Firstly, I don't care that the people on board were millionaires and billionaires. They're people, no matter how much money they have.
If they made their millions and billions through insider trading, accepting bribes, embezzling funds, trading in political power, through "art auctions" and all the rest... then I'm glad they will now get to give account to God, who will give them a far fairer hearing than they deserve.
But if they made their millions and billions by trading goods and services that other people found useful and willingly used and purchased, then good for them. If all of their money came from free will economic actions, then fantastic. Or even if they inherited their millions and billions, but they have been responsibly re-investing the money and donating parts of it as they see need, then good for them. I do not begrudge them a single cent.
Whether they are billionaires, or common people, the governments of the US and Canada should have spent every bit as much time looking for them.
Secondly, the governments of the US and Canada should have spent exactly 0 hours looking for them. It is a complete waste of taxpayer money.
These were not people who became shipwrecked when their boat capsized at sea. These were not people who suffered a terrible disaster. There were people who deliberately sought out the most dangerous frontier of exploration they could find, created their own means to get there, understood all of the risks involved, then went underwater anyway.
If they die, then they die doing something brave. That's more than most of us get to say, anyway.
If they knowingly took on all of these risks, then it is the responsibility of absolutely no one --- except maybe the company or their families --- to look for them.
This applies to submersibles, it applies to mountain climbers, it applies to arctic explorers, it applies to people trying to walk across a desert with a single bottle of water. If you knowingly do something that is likely to kill you, then you get to die being brave if things go wrong. That's your reward. No taxpayer money should fund your search and rescue.
Thirdly, despite thinking it a waste of taxpayer money to look for them, I do not actually wish any kind of death to them. I'm glad to hear, at a minimum, that they died by a sudden implosion, likely so quickly they never realized it. The horrific possibility that they were stuck shoulder-to-shoulder underwater inside a metal tube at the bottom of the sea, slowly waiting to run out of oxygen, banging on the sides of the craft, is a disturbing thought. It involves so much continual fear, stress, and discomfort, and I would not wish that to anyone.

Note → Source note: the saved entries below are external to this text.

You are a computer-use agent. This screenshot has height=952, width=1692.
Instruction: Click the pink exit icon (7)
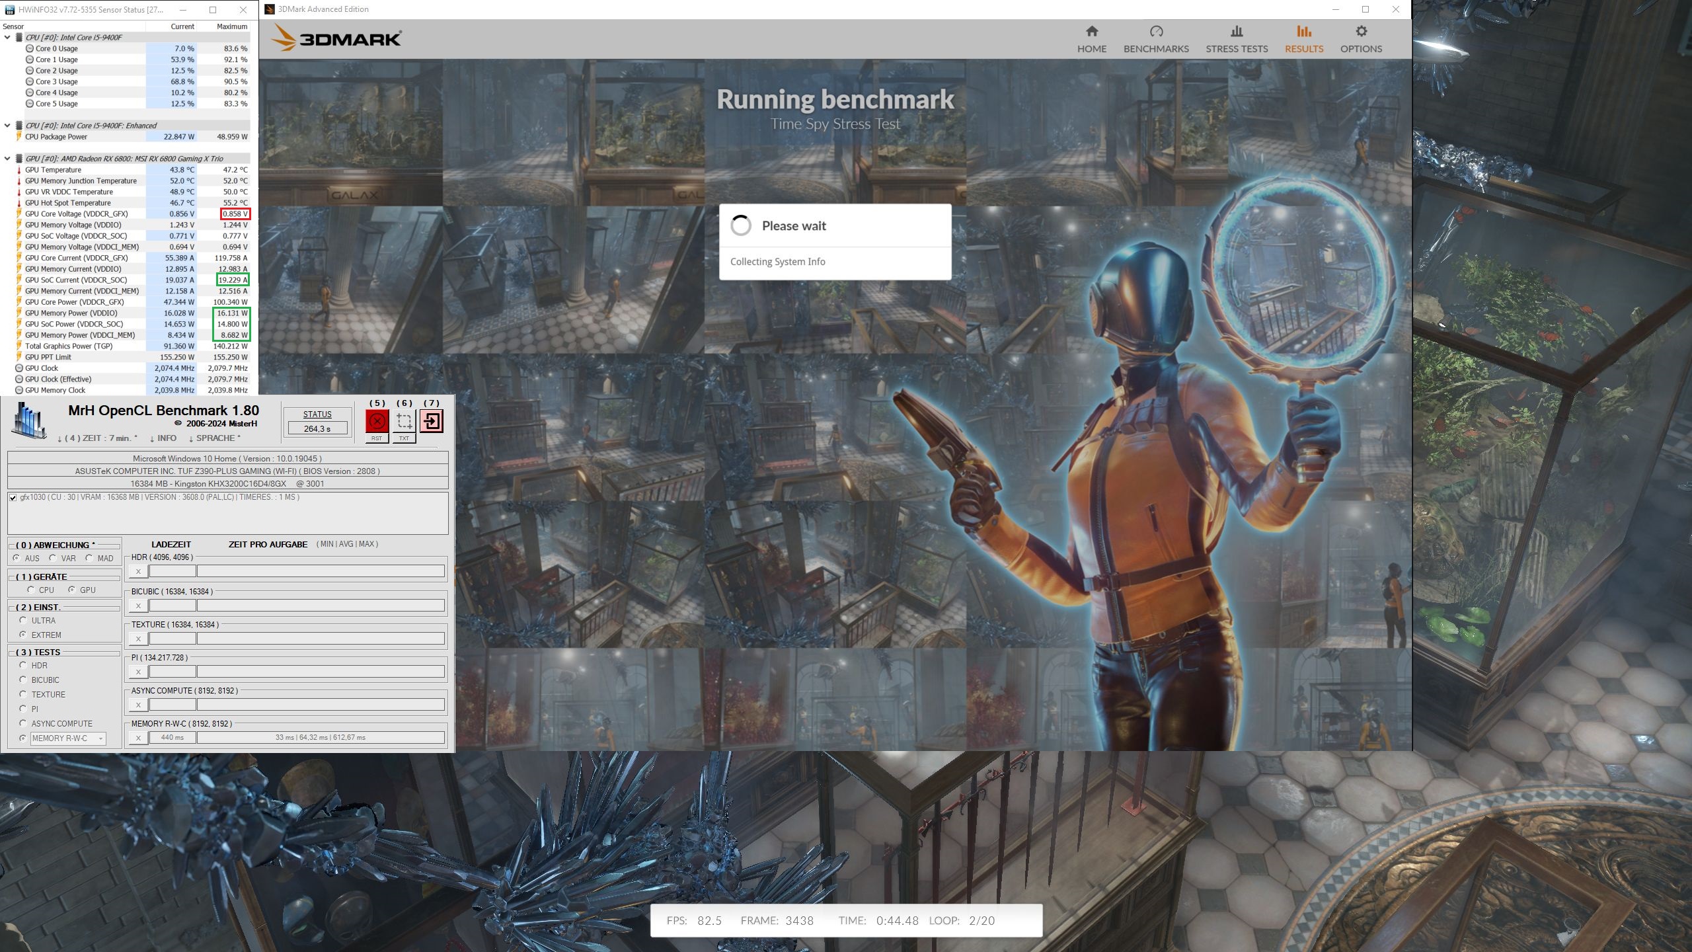pyautogui.click(x=432, y=421)
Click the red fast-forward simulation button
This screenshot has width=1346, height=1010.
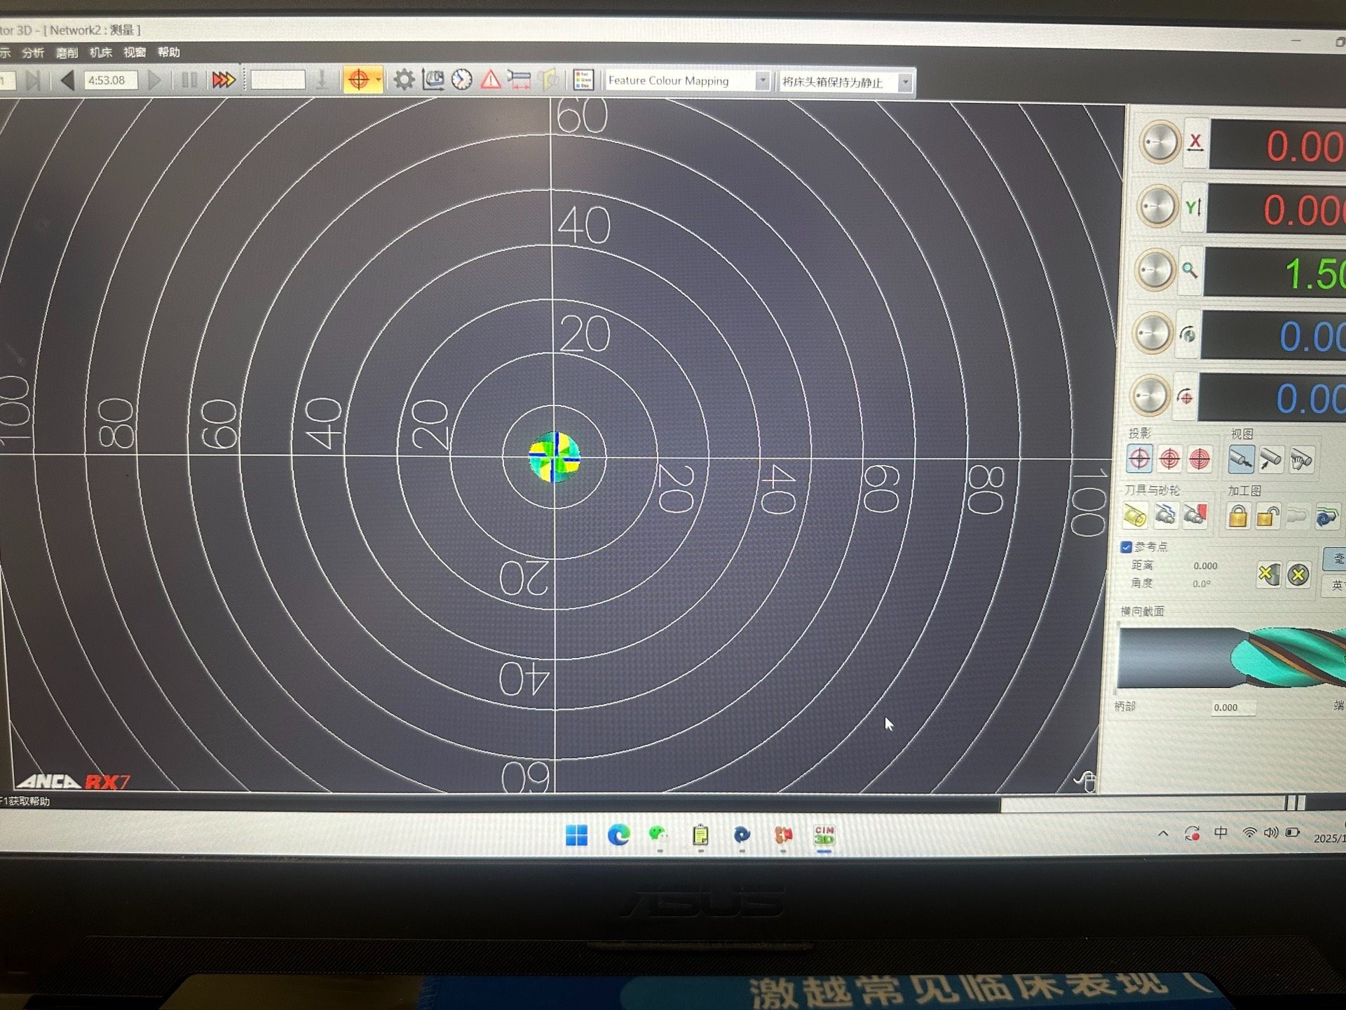coord(224,80)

Fourthly, the submersible was exactly as safe as it needed to be. The point of the submersible was to push new horizons of exploration and take risky expeditions beyond what is otherwise safely possible. The CEO is exactly correct in his defenses of his craft, the design choices used, and why he didn't need to submit to a safety classing agency. You can't make a safe submersible that carries humans to the literal bottom of the ocean.

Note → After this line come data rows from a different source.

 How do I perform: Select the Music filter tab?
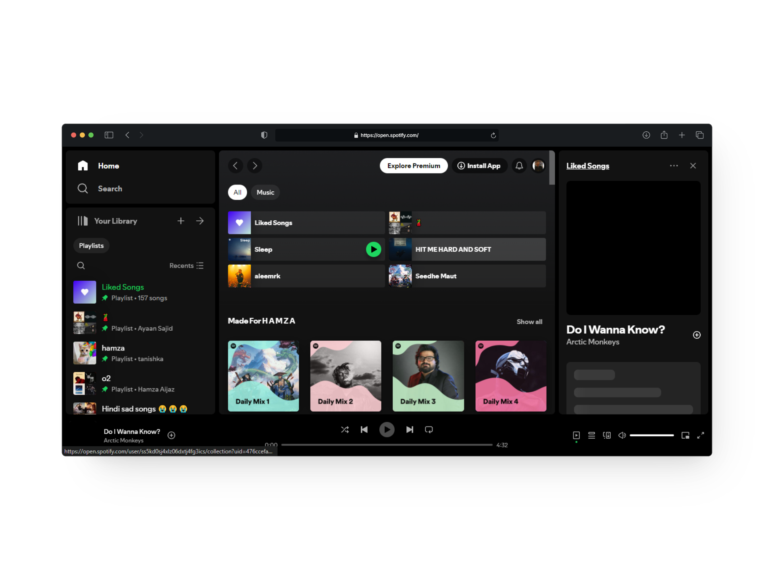(265, 192)
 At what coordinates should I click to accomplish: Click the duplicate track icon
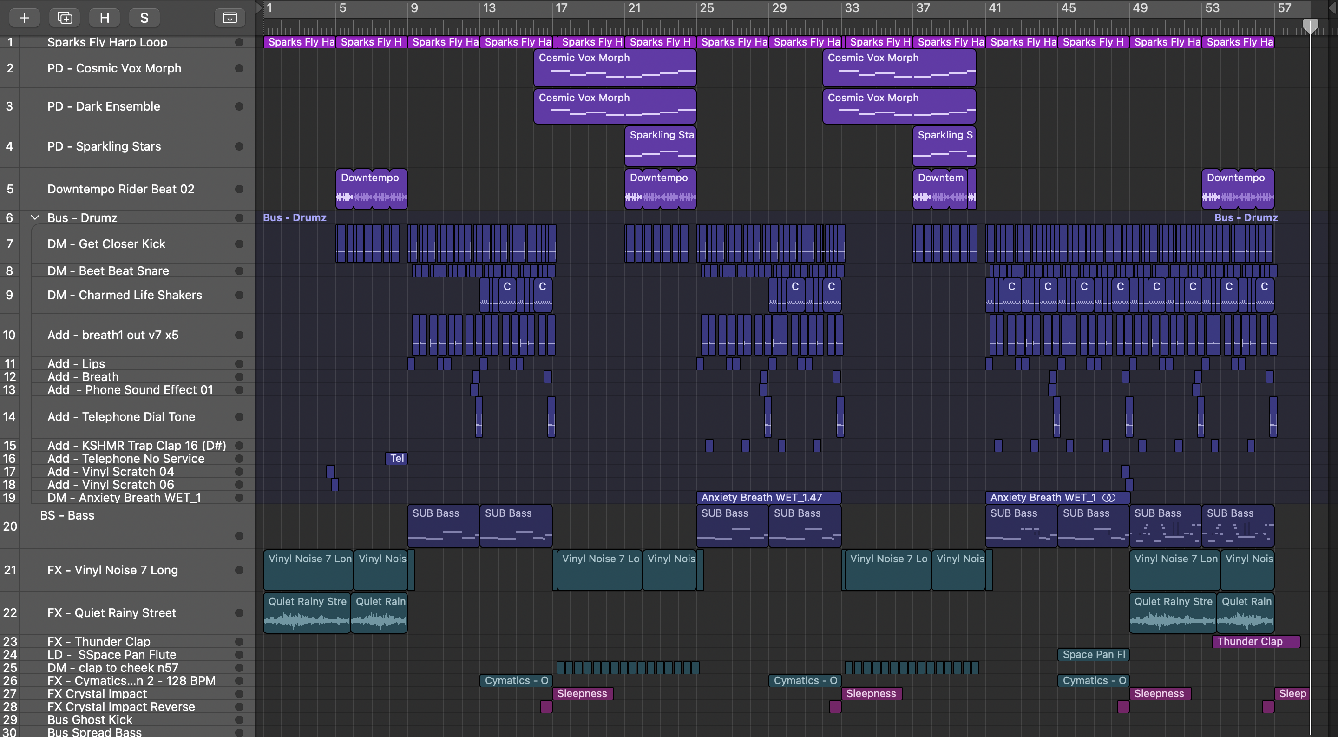tap(64, 18)
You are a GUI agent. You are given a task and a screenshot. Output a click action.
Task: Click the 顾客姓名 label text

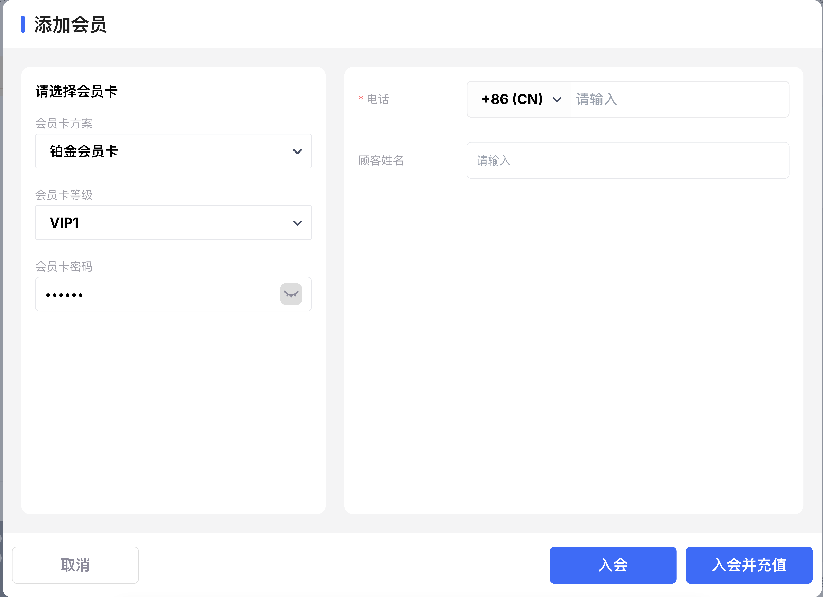coord(381,160)
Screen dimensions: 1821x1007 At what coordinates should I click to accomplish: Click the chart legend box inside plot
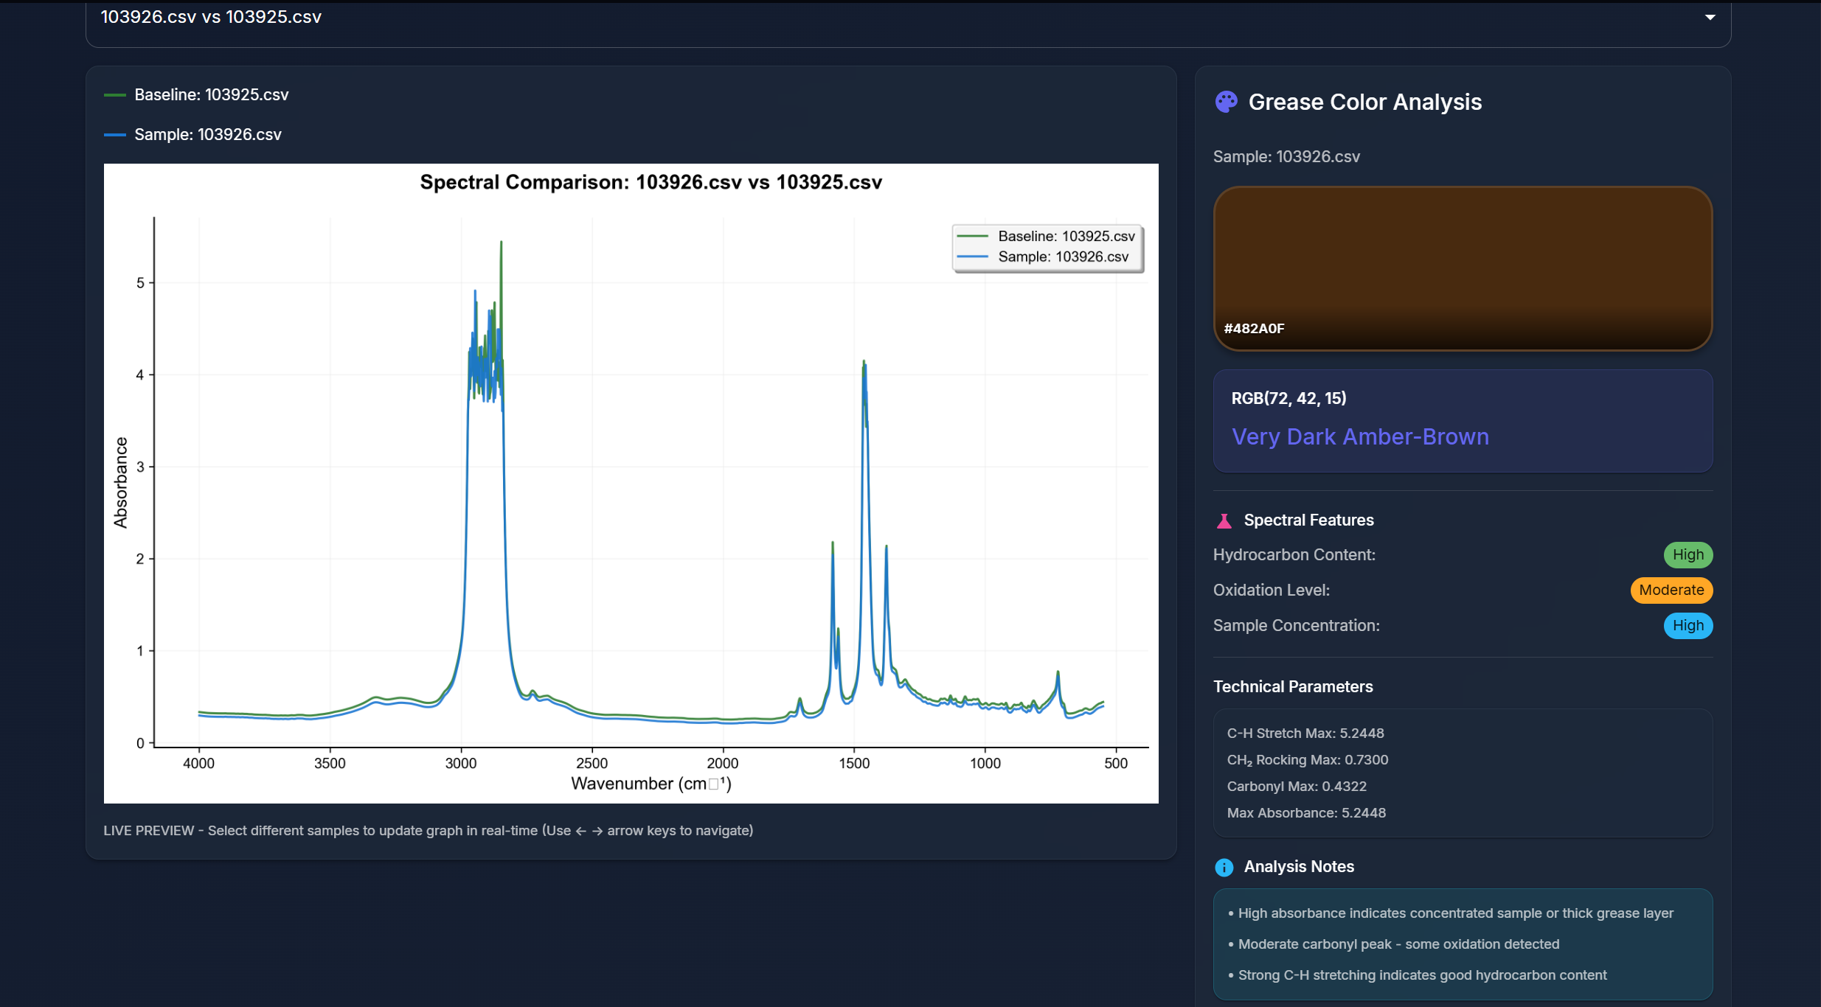[1047, 248]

Fifthly, just as there is no reason for governments to waste resources looking for people who deliberately put themselves in unrecoverable danger, there is no need for governments to stop people from deliberately getting into unrecoverable danger. Everyone signed waivers and knew what they were doing. If they want to travel in a tiny metal tube to the bottom of the sea, so much so they pay a quarter of a million dollars to get there, and they know the tiny metal tube could at any many be destroyed by the surrounding ocean, then let them go in the tiny metal tube. The government doesn't need to regulate tiny metal submersible tubes. It doesn't need to make sure they are safe, because they are inherently not safe. It doesn't need to make the activity illegal, because people should be allowed to seek out the danger they want. We should just leave them alone when they do it.

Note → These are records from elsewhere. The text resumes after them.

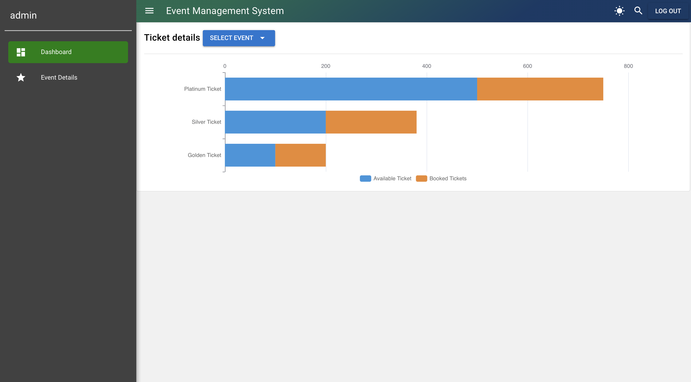Click the blue Available Ticket color swatch
Viewport: 691px width, 382px height.
[365, 178]
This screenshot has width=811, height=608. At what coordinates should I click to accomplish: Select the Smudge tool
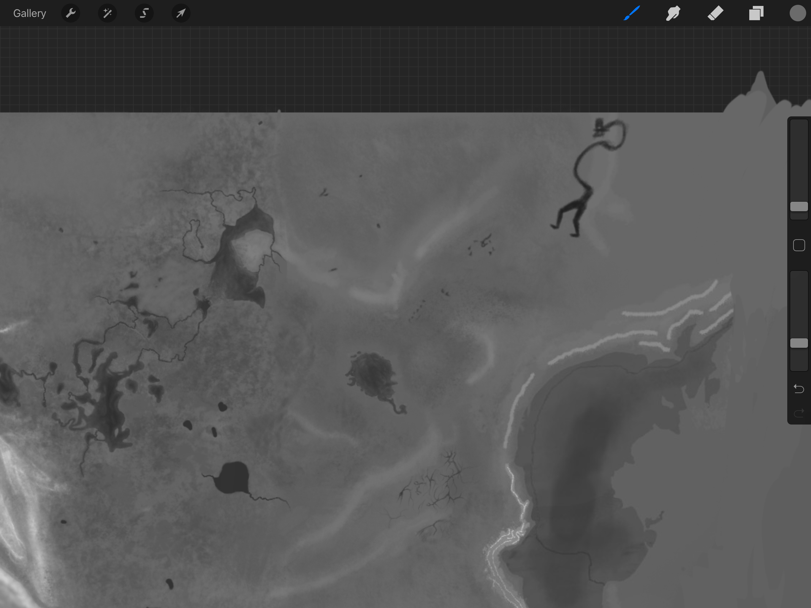(673, 14)
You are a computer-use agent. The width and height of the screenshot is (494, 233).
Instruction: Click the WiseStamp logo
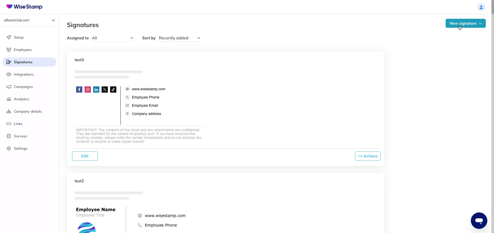coord(24,7)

Sixthly, the only place the government should enter the picture here is when people inevitably try to sue the company. And it should come in and say, here is the legal contract the people signed waiving all risk of bodily harm or death. And that's the end of the case. It doesn't matter if the ship had been literally constructed of paper mache and bailing wire, if you do something stupid knowing it's stupid, and knowing you can die, and you sign words to that effect, then your survivors are perfectly right to be mad at you, but can't make legal demands on the guy with the paper mache submersible.
America was once a country of explorers and frontiersmen, who went out into the wilderness to find success. We were built with the spirit of exploration and survival. Good for the OceanGate company to keep that alive. The American government should respect that. Leave them alone when they go underwater, leave them alone when they don't come back above water. Seems fair.
Those are my thoughts. I'm saddened to hear of the loss of life, especially of the young man who died so early.